There were challenges to see this launch through, first from recovery from Hurricane Irma, and the weather changes as well as the equipment issue and winds that prevented the launch on two separate occasions.
Statement from ULA
Cape Canaveral Air Force Station, Fla., (Oct. 15, 2017) – A United Launch Alliance (ULA) Atlas V rocket carrying a payload for the National Reconnaissance Office lifted off from Space Launch Complex-41 on Oct. 15 at 3:28 a.m. EDT. Designated NROL-52, the mission is in support of national security.
“Today’s launch is a testament to the tireless dedication of the ULA team, demonstrating why ULA continues to serve as our nation’s most dependable and successful launch provider,” said Laura Maginnis, ULA vice president of Government Satellite Launch. “After recovering from Hurricane Irma that came through the area last month, and the last week’s weather challenges, the team found the right opportunity today to deliver this critical national asset to orbit.”

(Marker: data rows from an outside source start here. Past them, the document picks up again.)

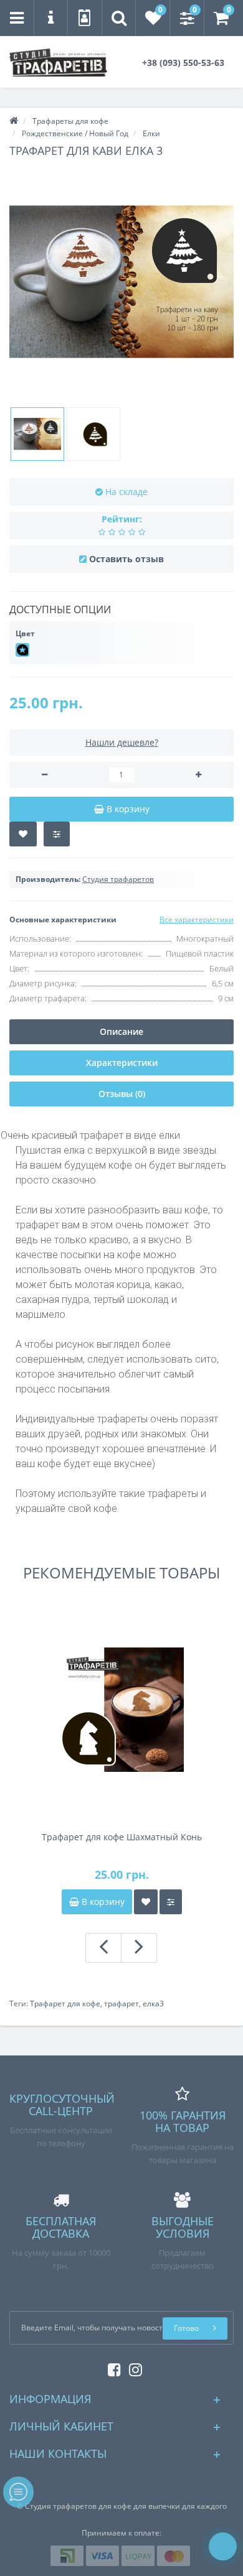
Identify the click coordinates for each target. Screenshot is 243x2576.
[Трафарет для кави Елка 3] (121, 282)
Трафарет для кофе (65, 2003)
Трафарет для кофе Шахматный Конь (122, 1837)
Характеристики (122, 1062)
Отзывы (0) (121, 1094)
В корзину (102, 1901)
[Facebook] (111, 2367)
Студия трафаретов (118, 879)
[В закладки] (23, 834)
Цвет (25, 633)
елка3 (153, 2003)
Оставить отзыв (126, 559)
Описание (121, 1031)
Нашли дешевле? (121, 742)
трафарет (121, 2003)
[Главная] (13, 121)
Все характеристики (197, 919)
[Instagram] (132, 2367)
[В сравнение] (57, 834)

This mission was launched aboard an Atlas V Evolved Expendable Launch Vehicle (EELV) 421 configuration vehicle, which includes a 4-meter payload fairing (PLF) and two solid rocket boosters. The Atlas booster for this mission was powered by the RD AMROSS RD-180 engine, and the Centaur upper stage was powered by the Aerojet Rocketdyne RL10C-1 engine.

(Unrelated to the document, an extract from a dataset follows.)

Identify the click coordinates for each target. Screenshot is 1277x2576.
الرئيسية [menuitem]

This is ULA’s 7th launch in 2017 and the 122nd successful launch since the company was formed in December 2006.
“I want to thank the entire ULA team and our mission partners at the NRO and U.S. Air Force who made this, our 26th NRO launch, successful,” said Maginnis.

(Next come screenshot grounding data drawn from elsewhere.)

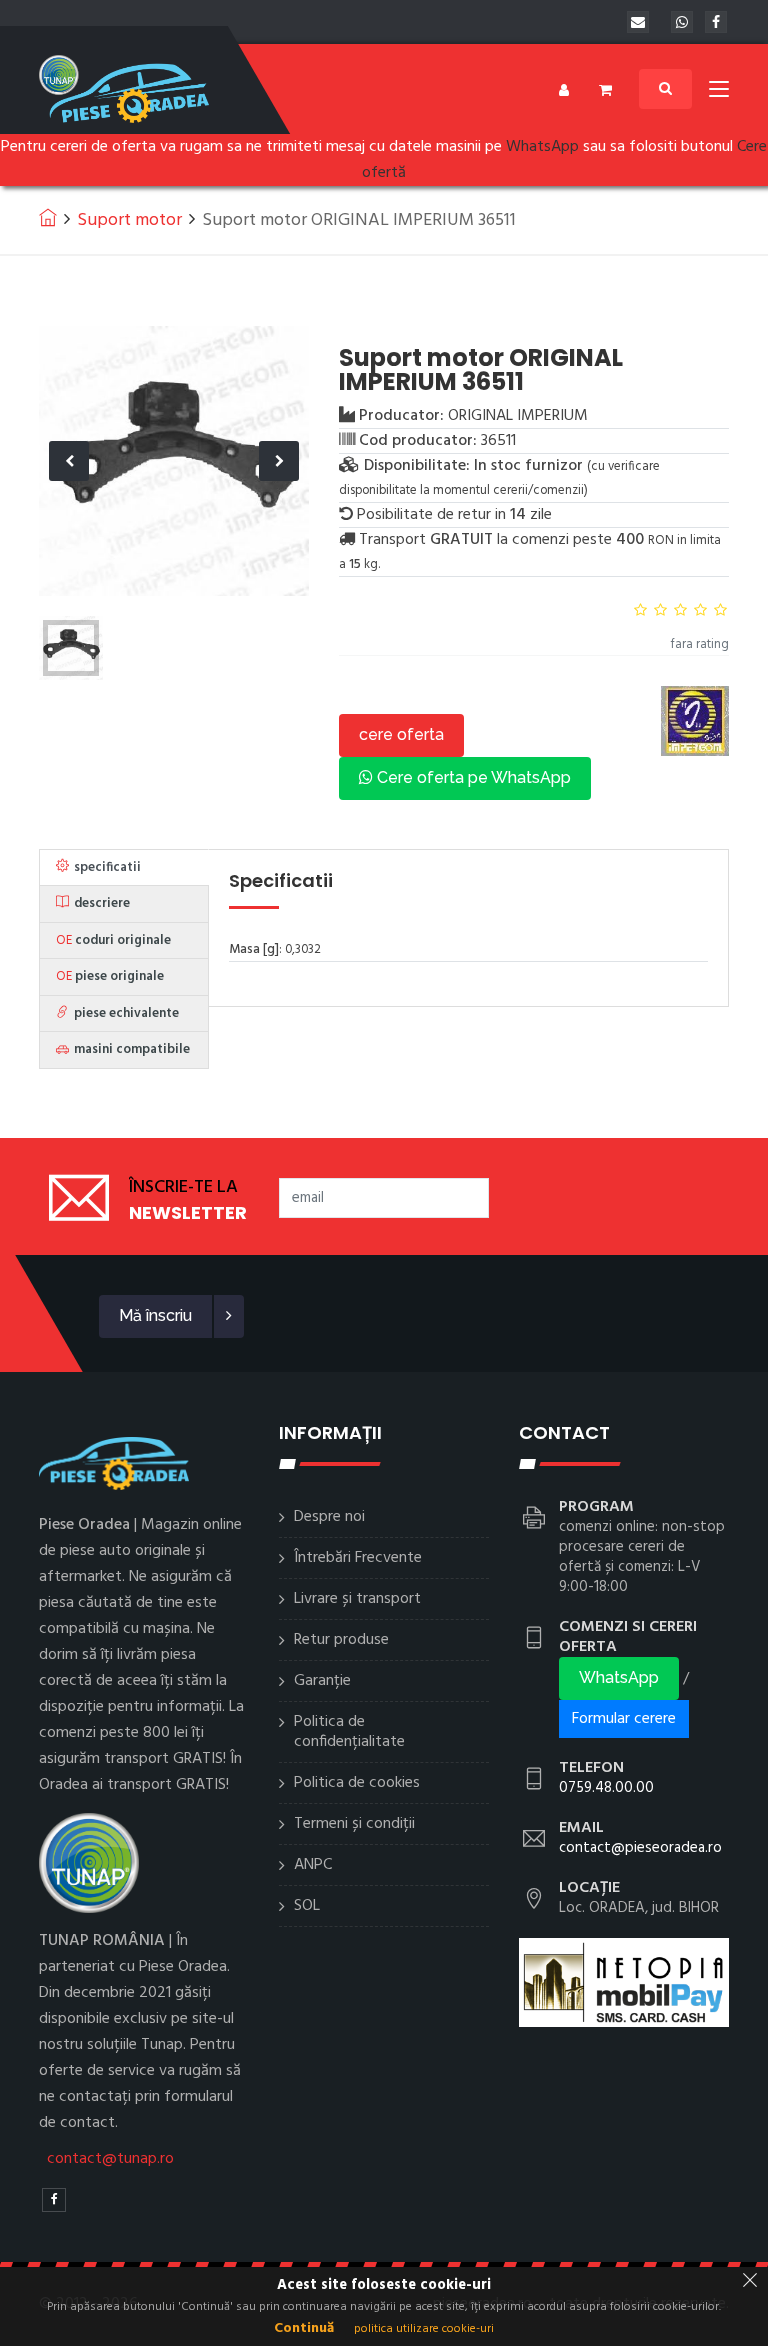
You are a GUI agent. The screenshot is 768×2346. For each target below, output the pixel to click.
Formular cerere (624, 1719)
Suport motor (129, 220)
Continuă (304, 2328)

The EELV program was established by the USAF to provide assured access to space for Department of Defense and other government payloads. The commercially developed EELV program supports the full range of government mission requirements, while delivering on schedule and providing significant cost savings over the legacy launch systems.
ULA's next launch is the Joint Polar Satellite System-1 for NASA and the National Oceanic Atmospheric Administration. The launch is scheduled for November 10 at 1:47 a.m. PST from Space Launch Complex-2 at Vandenberg Air Force Base, California.
With more than a century of combined heritage, United Launch Alliance is the nation’s most experienced and reliable launch service provider. ULA has successfully delivered more than 120 satellites to orbit that aid meteorologists in tracking severe weather, unlock the mysteries of our solar system, provide critical capabilities for troops in the field and enable personal device-based GPS navigation.
End ULA Statement
The National Reconnaissance Office's (NRO) systems are critical to National Security, U.S. policy makers, and war fighters. These systems provide the foundation for global situational awareness, and address the nation's toughest intelligence challenges. Frequently, NRO systems are the only collectors able to access critical areas of interest, and data from overhead sensors provides unique information and perspectives not available from other sources.
The NRO's key customers and mission partners include: policy makers, the Armed Services, the Intelligence Community, Departments of State, Justice and Treasury, and civil agencies. All of them depend on the unique capabilities NRO systems provide:
- Monitoring the proliferation of weapons of mass destruction
- Tracking international terrorists, drug traffickers, and criminal organizations
- Developing highly accurate military targeting data and bomb damage assessments
- Supporting international peacekeeping and humanitarian relief operations
- Assessing the impact of natural disasters, such as earthquakes, tsunamis, floods, and fires.
Together with other Defense Department satellites, the NRO systems play a crucial role in providing global communications, precision navigation, early warning of missile launches and potential military aggression, signals intelligence, and near real-time imagery to U.S. forces to support the war on terrorism and other continuing operations.
NRO satellites also support civil customers in response to disaster relief and environmental research. Scientists created a global environment database using NRO imagery to help predict climate change, assess crop production, map habitats of endangered species, track oil spills, and study wetlands. NRO data also forms the basis for products that help depict and assess the devastation in areas affected by natural disasters.
The NRO's innovation also inspired technology in everyday life with contributions to medical imaging, global communications, high-definition television, cellular phones, the global positioning system (GPS), and much more.